• _WORK INSTRUCTIONS_: Starting at the first line of the data below, retype every line up to and including the one containing "Мультимедиа (531, 229)".
== THE DATA ==
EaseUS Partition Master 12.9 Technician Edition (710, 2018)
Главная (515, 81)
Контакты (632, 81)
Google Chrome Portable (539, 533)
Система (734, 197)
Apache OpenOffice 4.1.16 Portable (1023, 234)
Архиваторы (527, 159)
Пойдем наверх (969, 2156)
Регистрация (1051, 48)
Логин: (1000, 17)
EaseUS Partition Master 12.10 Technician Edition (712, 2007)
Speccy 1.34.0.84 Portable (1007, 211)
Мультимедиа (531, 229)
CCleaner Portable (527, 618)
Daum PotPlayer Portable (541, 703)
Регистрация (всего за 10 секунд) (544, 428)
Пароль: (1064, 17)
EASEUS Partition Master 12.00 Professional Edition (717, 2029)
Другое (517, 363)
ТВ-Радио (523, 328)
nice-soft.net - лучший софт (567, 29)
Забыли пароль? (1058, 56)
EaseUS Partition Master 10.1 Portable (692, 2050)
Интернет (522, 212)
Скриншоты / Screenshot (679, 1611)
===
• _WRITTEN RESPONSE_:
EaseUS Partition Master 12.9 Technician Edition (710, 2018)
Главная (515, 81)
Контакты (632, 81)
Google Chrome Portable (539, 533)
Система (734, 197)
Apache OpenOffice 4.1.16 Portable (1023, 234)
Архиваторы (527, 159)
Пойдем наверх (969, 2156)
Регистрация (1051, 48)
Логин: (1000, 17)
EaseUS Partition Master 12.10 Technician Edition (712, 2007)
Speccy 1.34.0.84 Portable (1007, 211)
Мультимедиа (531, 229)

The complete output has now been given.